Oír a Beth Rodergas siempre es un placer. Escucharla cantar, por supuesto, pero también escucharla hablar. Porque la cantante de Súria tiene la cabeza muy bien puesta, tiene carácter y personalidad y ya tiene a sus espaldas una larga experiencia en el mundo de la música que hace que por todo ello sea una persona con mucho juicio dentro de esta industria, con quien merece la pena charlar. Y ahora lo acaban de hacer en la sección del 'Plato estrella' de Xavi Bundó en el Via lliure de RAC1, conversaciones alrededor de deliciosos platos, en un restaurante, donde el invitado se explaya y las va dejando ir. Sobre la vida, sobre los hijos (ella que tiene tres hijos maravillosos), sobre el trabajo o sobre lo que haga falta. Y Beth no ha defraudado.
Corría el año 2003 cuando todos nos quedamos boquiabiertos escuchando la voz brutal y la presencia escénica de una pequeña cantante catalana que fue a concursar a la segunda edición de Operación Triunfo. Una joven que nos hipnotizó desde el primer día que la vimos, y que hizo muy buen papel en el talent musical, entonces, de TVE. Quedó tercera, por detrás de Manu Carrasco (segundo) y Ainhoa Cantalapiedra (ganadora), y poco después, incluso, fue al Festival de Eurovisión con un tema que durante muchos años ella misma ha detestado, a pesar de que le gustara a todo el resto del mundo Dime.

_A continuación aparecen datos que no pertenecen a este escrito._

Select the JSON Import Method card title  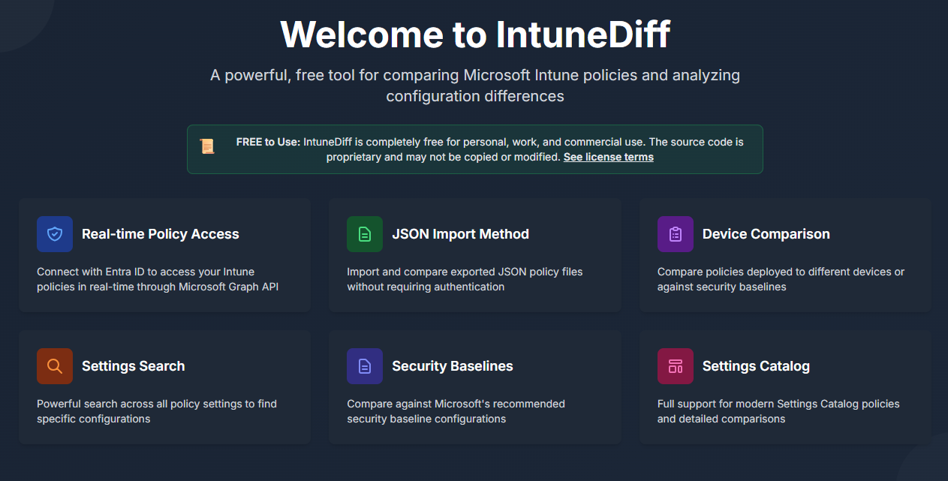[460, 234]
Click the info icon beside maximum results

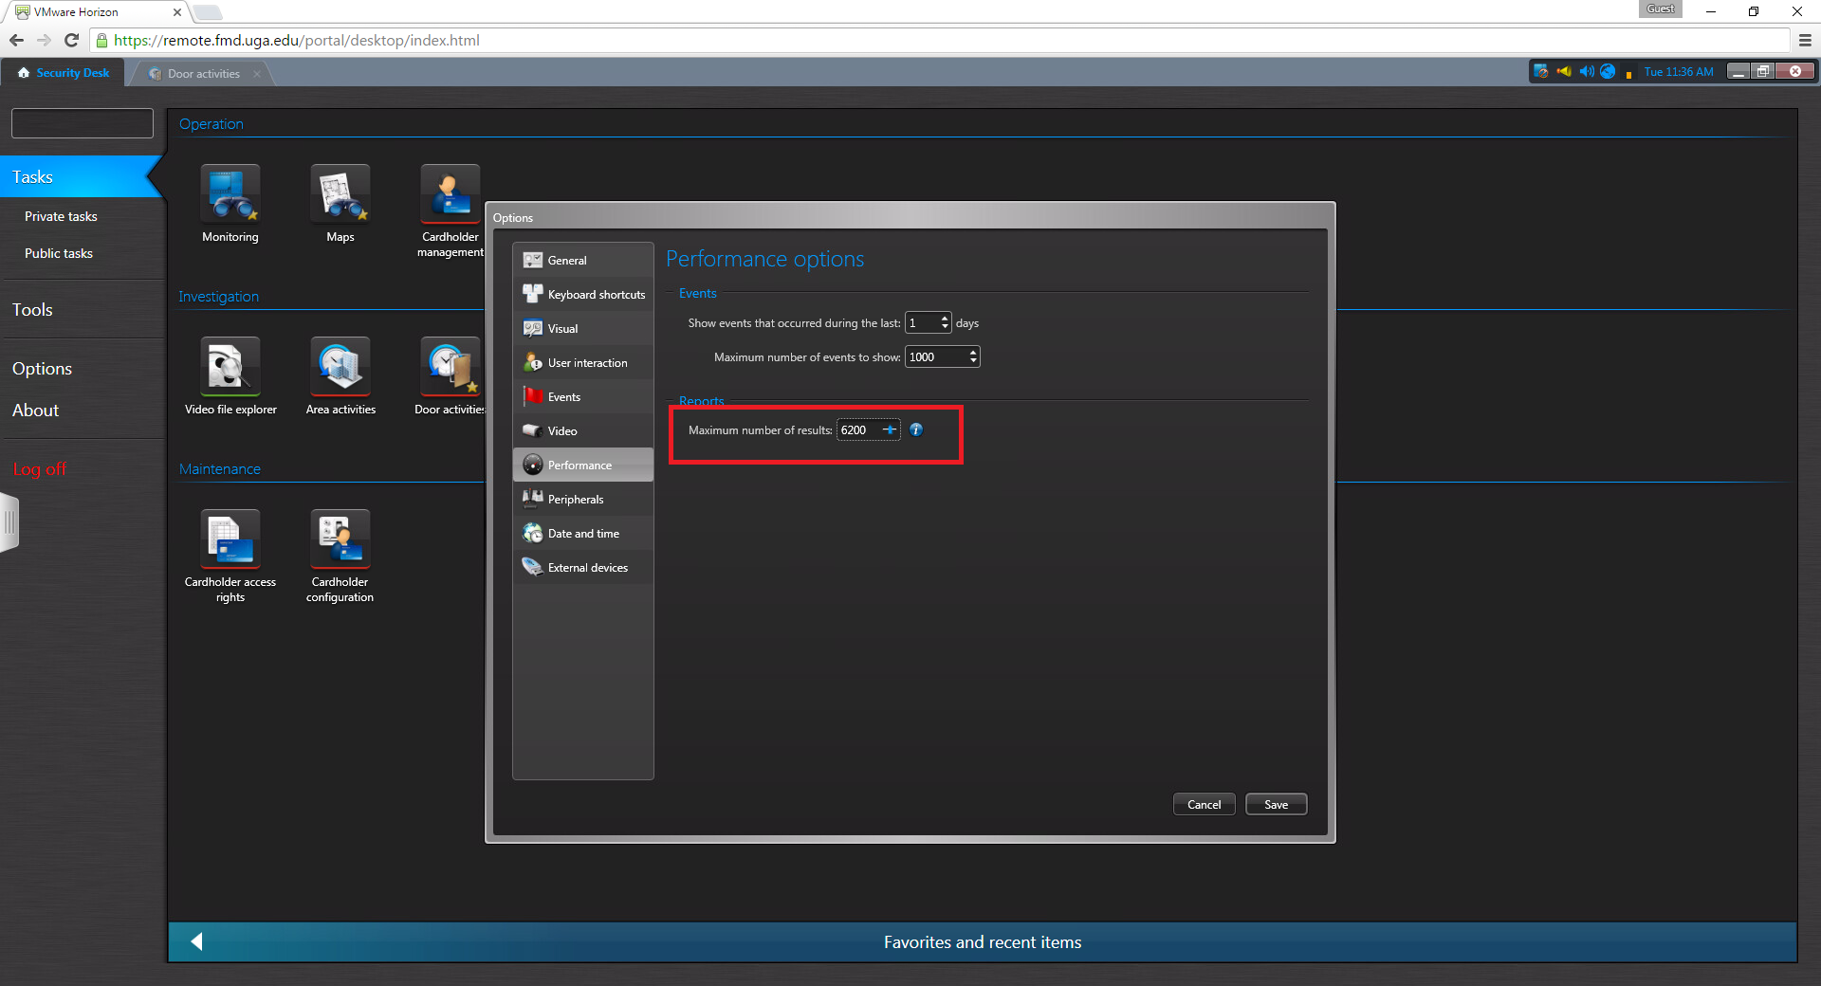(916, 429)
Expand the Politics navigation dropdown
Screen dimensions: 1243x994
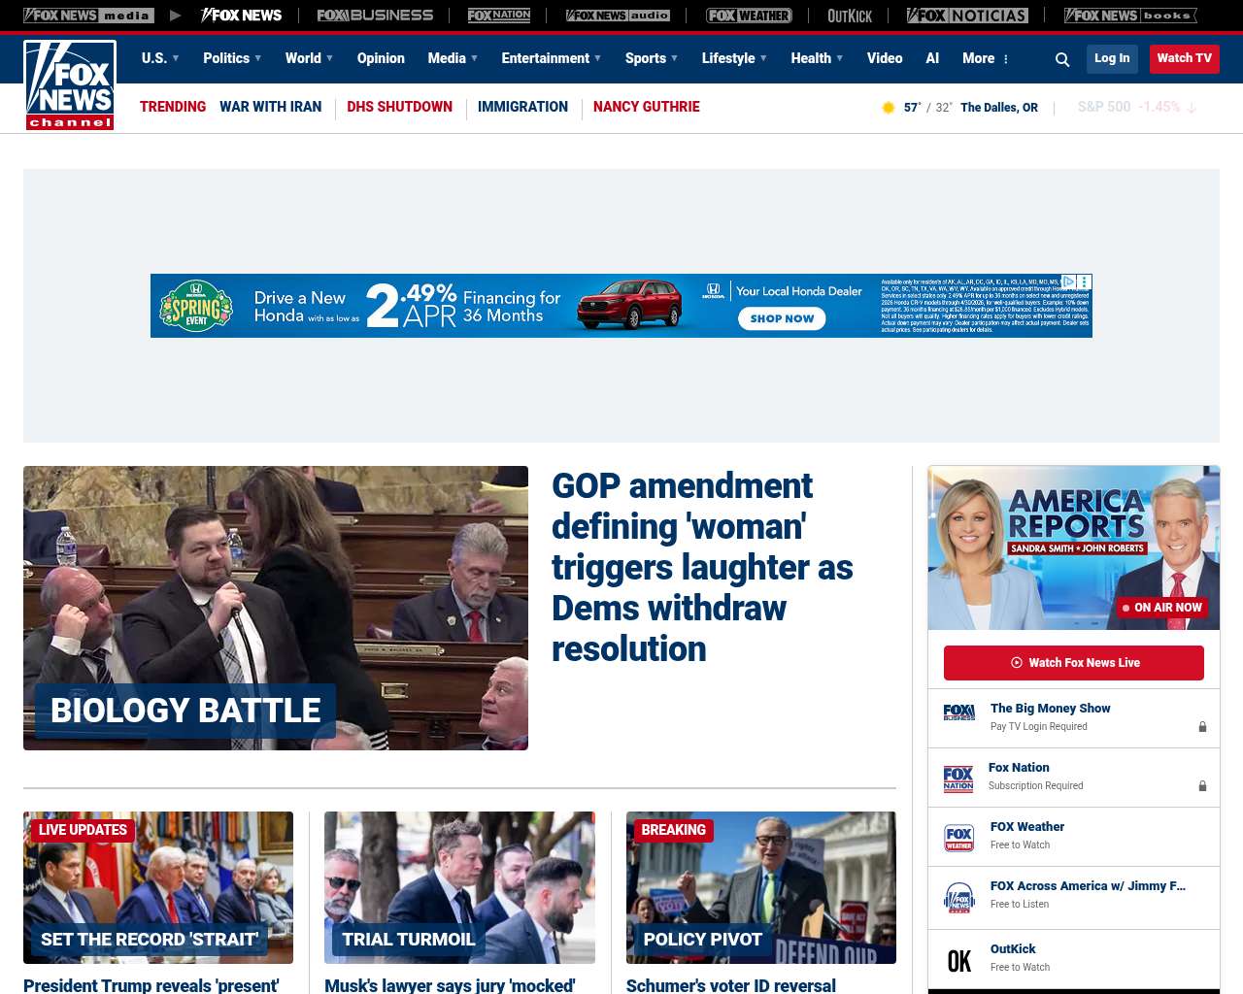(232, 58)
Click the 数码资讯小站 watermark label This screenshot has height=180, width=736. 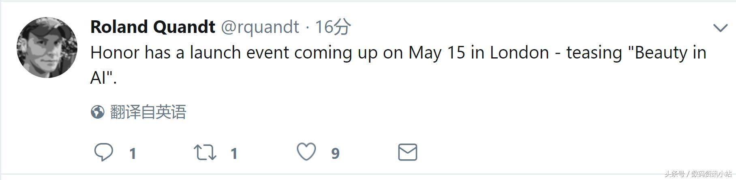pos(711,174)
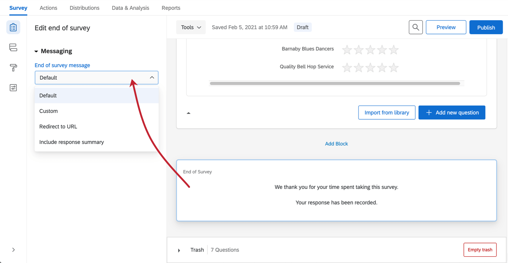
Task: Open the Tools dropdown menu
Action: point(191,27)

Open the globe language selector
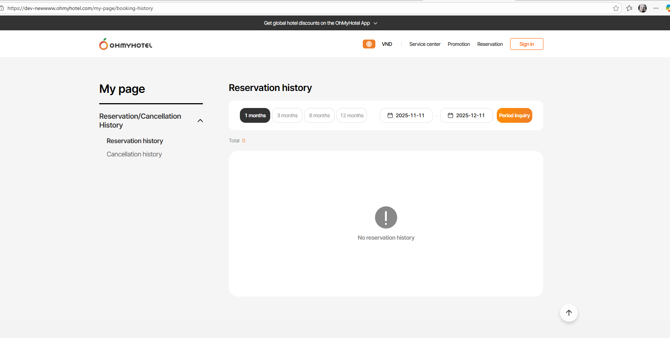369,44
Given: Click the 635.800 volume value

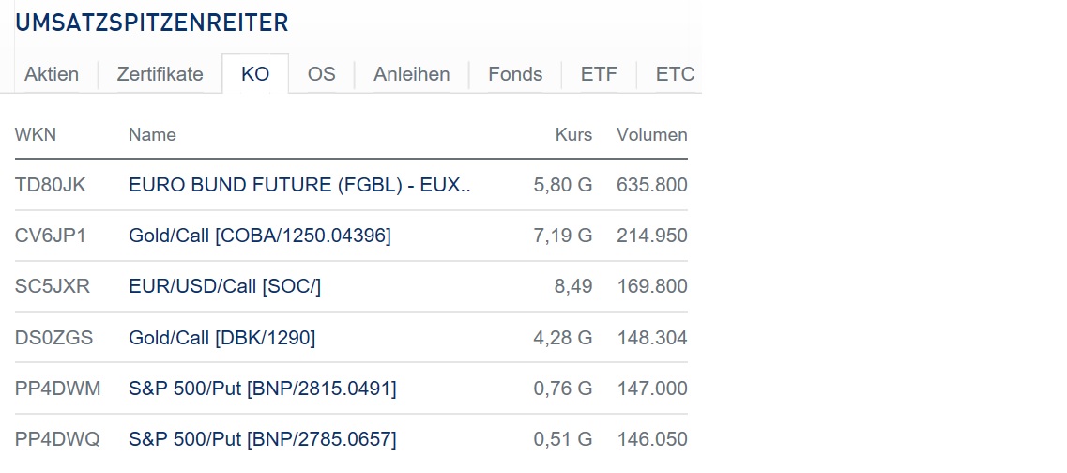Looking at the screenshot, I should coord(651,185).
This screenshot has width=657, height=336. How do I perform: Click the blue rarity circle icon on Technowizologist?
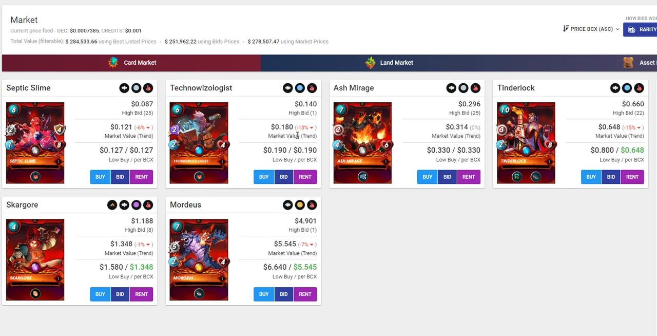click(x=300, y=88)
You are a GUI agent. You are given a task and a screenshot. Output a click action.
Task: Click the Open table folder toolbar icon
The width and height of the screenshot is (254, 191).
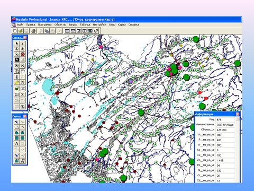[x=21, y=31]
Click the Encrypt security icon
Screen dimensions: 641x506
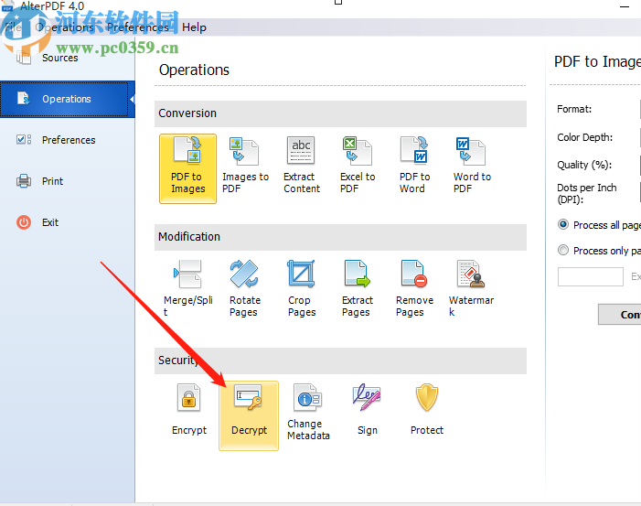pyautogui.click(x=189, y=412)
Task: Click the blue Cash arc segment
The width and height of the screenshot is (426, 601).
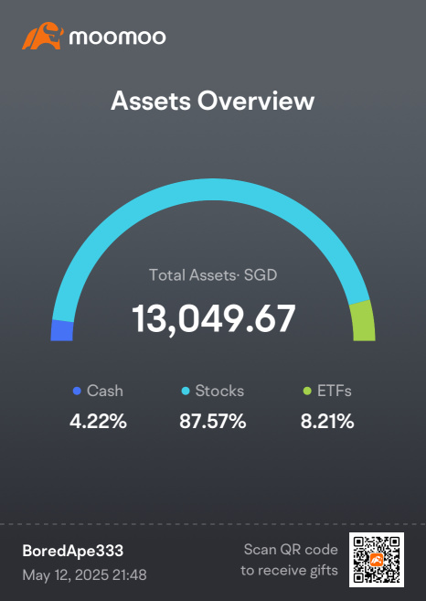Action: [x=61, y=331]
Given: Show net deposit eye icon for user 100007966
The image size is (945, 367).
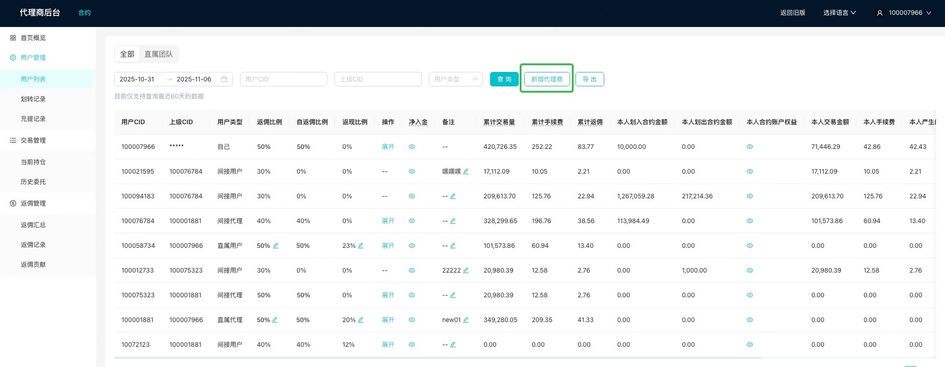Looking at the screenshot, I should pos(411,147).
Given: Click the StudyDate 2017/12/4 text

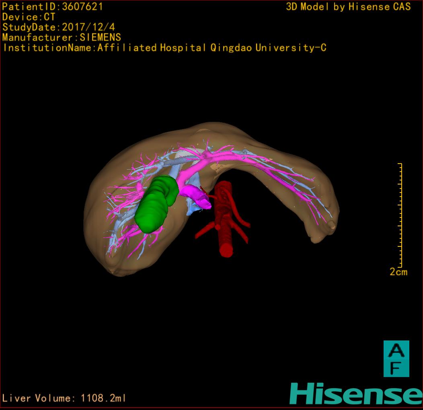Looking at the screenshot, I should (x=58, y=27).
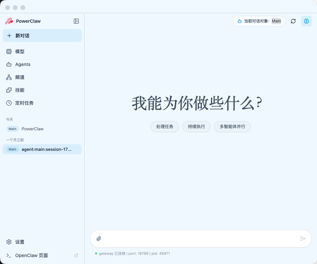Screen dimensions: 317x264
Task: Click the send message arrow icon
Action: pos(303,238)
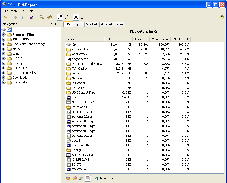Expand the WINDOWS folder in the tree
227x183 pixels.
(x=4, y=39)
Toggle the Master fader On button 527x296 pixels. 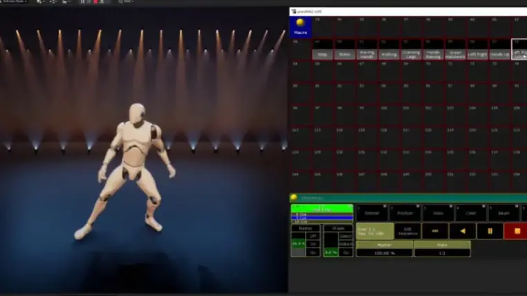(x=313, y=243)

Entonces tenía solo 22 años, y ahora ya tiene 44, y es una cantante con una carrera extraordinaria en solitario, y ha formado una familia. "¿Has procesado todo lo que pasó?", le preguntan. Y ella, que lo tiene "procesadísimo", ha sorprendido confesando que ve Operación Triunfo: "Volviendo a ver el programa, es inevitable hacer reflexiones de comparar, de cómo ha cambiado la sociedad, la tele, la industria...". Sobre la mesa, evidentemente, su paso por Eurovisión con una canción que a ella era a la única de todo el país a la que no le gustaba, "pero tal cual, ¿eh?", reafirma Beth. "Muy bestia". Ahora ya ha aprendido a tolerar esa canción que la catapultó a la fama ("de vez en cuando la canto, nos hemos dado la mano, hemos hecho las paces"), pero todavía alucina de la locura que generó aquel tema... y todavía hoy en día...
Y es que ha compartido con los comensales y los oyentes que "todavía hoy en día hay un club de fútbol, creo que el Ourense, que tiene su himno. Quiero decir que en los partidos, en el vestuario, hacen como un baile, con el entrenador... te lo juro, después os lo enseño". E inmediatamente se pone a buscar el vídeo y se lo muestra. ¿Qué se oye? A los jugadores del conjunto gallego, el UD Ourense, del grupo 1 de la 1RFEF, cantando desbocados y gritando, antes de salir al césped o después de conseguir una victoria, aquello de "¡Dime qué es lo que puedo hacer, cómo te puedo tener.... en mi vida. Vamos a olvidar el ayer y a comenzar otra vez, sin mentiras!!!", e incluso, "con un señor haciendo el gusano en el suelo, haciendo breakdance". Como le dicen en el programa, "deberías ir a hacer el saque de honor", y ella: "Seguro que me invitan, porque les contesté, diciendo que 'enhorabuena', porque creo que subieron de categoría. Yo alucino. Esto es de la semana pasada. ¡Estos chicos no habían ni nacido! Le debe gustar al entrenador", dice, con toda la razón, porque cuando salió Dime probablemente ninguno de ellos todavía no había nacido. Aquí tienen la prueba gráfica de la afición de los jugadores del Ourense por Dime, un vídeo de hace muy pocos días:
Actualmente el Ourense va 15º en su grupo, justo un puesto por encima de las posiciones de descenso. Aunque Beth es "muy culé", y ha cantado en el Camp Nou, desde aquí la instamos a hacerles una visita y que los del UD Ourense la llamen para ser la invitada de honor en algún partido. Solo de conocerla, de tener cerca a su ídolo, de quien cada partido cantan su canción a modo de arenga para animarse, supondría para ellos una inyección de moral brutal y subirían posiciones como la espuma. Beth Rodergas, maravillosa. Y los jugadores del Ourense, cracks por tenerla a ella como representación musical de su euforia.